┌──
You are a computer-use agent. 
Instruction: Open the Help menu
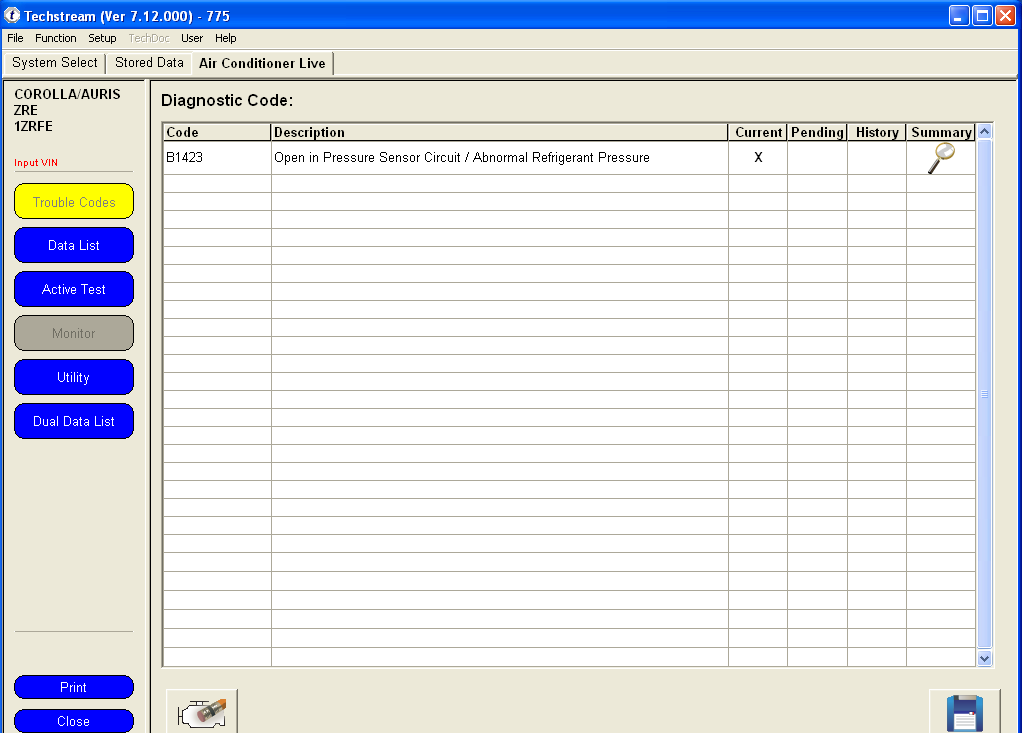tap(226, 38)
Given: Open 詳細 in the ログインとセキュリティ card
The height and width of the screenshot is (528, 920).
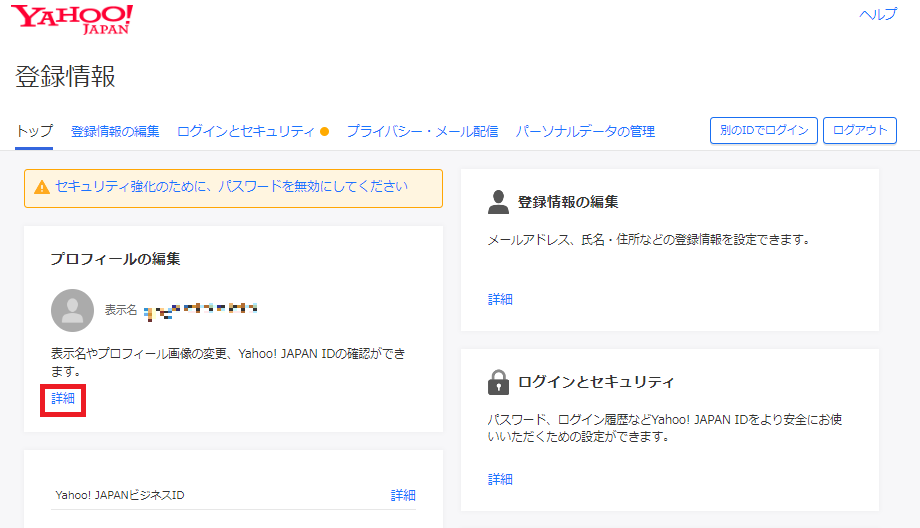Looking at the screenshot, I should pos(500,479).
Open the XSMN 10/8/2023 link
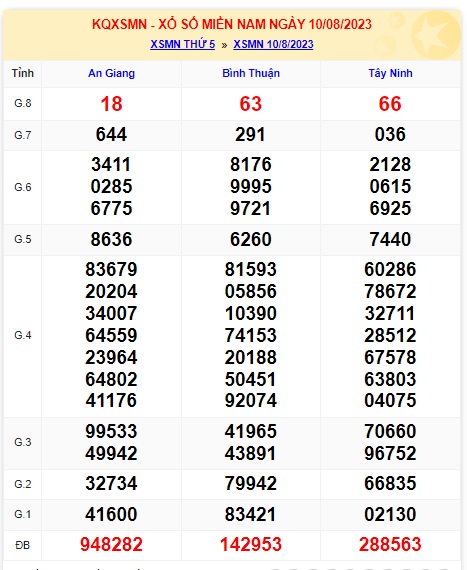 (x=273, y=44)
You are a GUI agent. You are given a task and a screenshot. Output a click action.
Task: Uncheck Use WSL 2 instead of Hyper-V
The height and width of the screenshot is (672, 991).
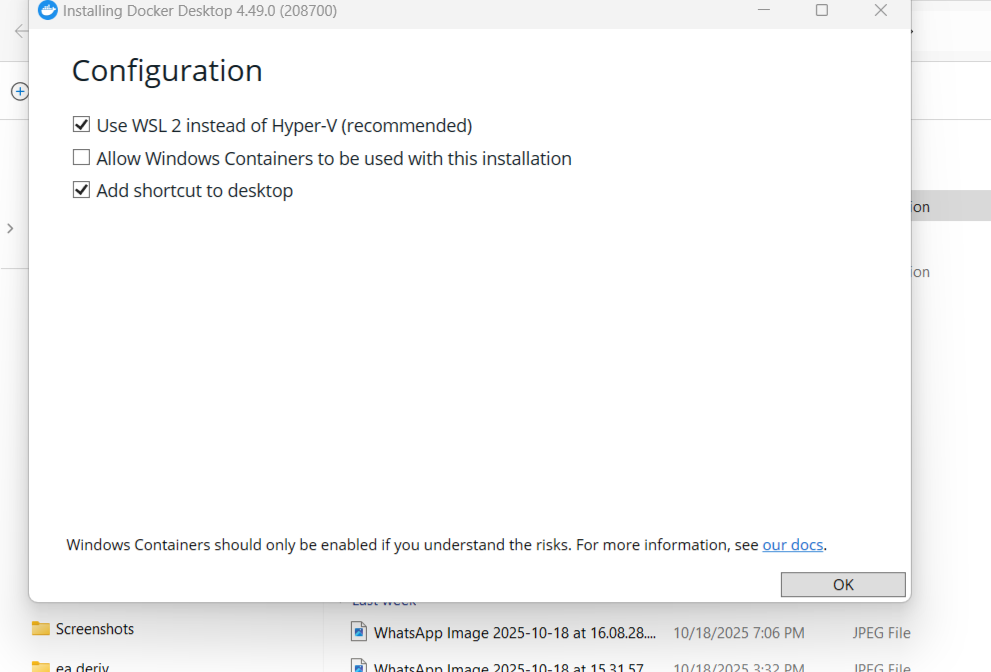pos(82,126)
└──
* [DIRECTIONS FOR THIS TASK]:
Only the lines holding "agent" are wanted, so copy each of them from the material.

* [EXERCISE ANSWER]:
You are a computer-use agent. 
You are a GUI agent. You are given a task and a screenshot. Output a click action.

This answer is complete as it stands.